One of the things I will miss most about Tanzania is the call to prayer. One of my first memories of homestay in Korogwe is practically sprinting out of bed at 5:30 am as a result of the neighboring mosque blasting quranic recitations. Even my village, which is entirely off the power grid, manages to broadcast every call via an old school PA system (imagine the air raid sirens from a Cold War propaganda film and you have the right idea). Now, I mostly sleep through the morning call. 

It’s a glorious thing to hear the call to prayer in Dar Es Salaam at sunset. There you are, sitting on a balcony, chatting about the inexhaustible topics of one’s youth and future while families play on their roofs and the silhouettes of evening’s first bats flash across the sky. Out of the labyrinthine city the first call to prayer rises, only to be joined by the staggered emergence of its fellows, the melodic Arabic swelling together before slipping back into the city’s unending sounds. It may be one of the few moments that can make a twenty-something stop thinking about himself.

Calls to prayer only get more frequent and earnest during the month of Ramadan, which carries a strange significance for me; it marks my first whole year in country. I’ll try not to dwell on an arbitrary milestone too much but I will say that, while the first year went so fast, the next fifteen months appear particularly gargantuan. Truthfully, I’m scared shitless. Like many things in my service, I can’t seem to resolve two conflicting feelings; at once, I feel like I’ve done nothing meaningful over the last year, so now I have to really kick it into gear, yet there’s so much time I shouldn’t sweat it. Truthfully: shitless.

Back to Ramadan, I love getting the feel of another religion and the ebb and flow of their lives. You start to notice things like how, although not as religious as it once was, America’s calendar revolves entirely around Christian holy days.
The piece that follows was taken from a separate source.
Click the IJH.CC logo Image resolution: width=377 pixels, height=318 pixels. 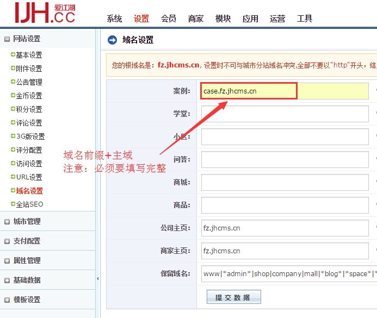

The Islam I’m being exposed to is on such a local and independent scale, I also get to learn about the faith while avoiding all the institutional and political manipulations that taint all major religions. In a world of spreading violent, political Islamist groups, like Al-Shabab and Boka Haram in neighboring Kenya and Uganda, respectively, this opportunity strikes me as invaluable.

On a personal level, when I talk to people about their faith I enjoy get to peek through a little window to what they most value. Recently, the conclusion of Ramadan has granted me many opportunities to have this discussion. The end of Ramadan is a major Muslim holy day, called Eid Al-Fitr, which follows the siting of a new moon; part of the anticipation leading up to the holiday is that no-one knows when exactly it will be, so we all watch the night sky, hoping to catch a glimpse of the full moon.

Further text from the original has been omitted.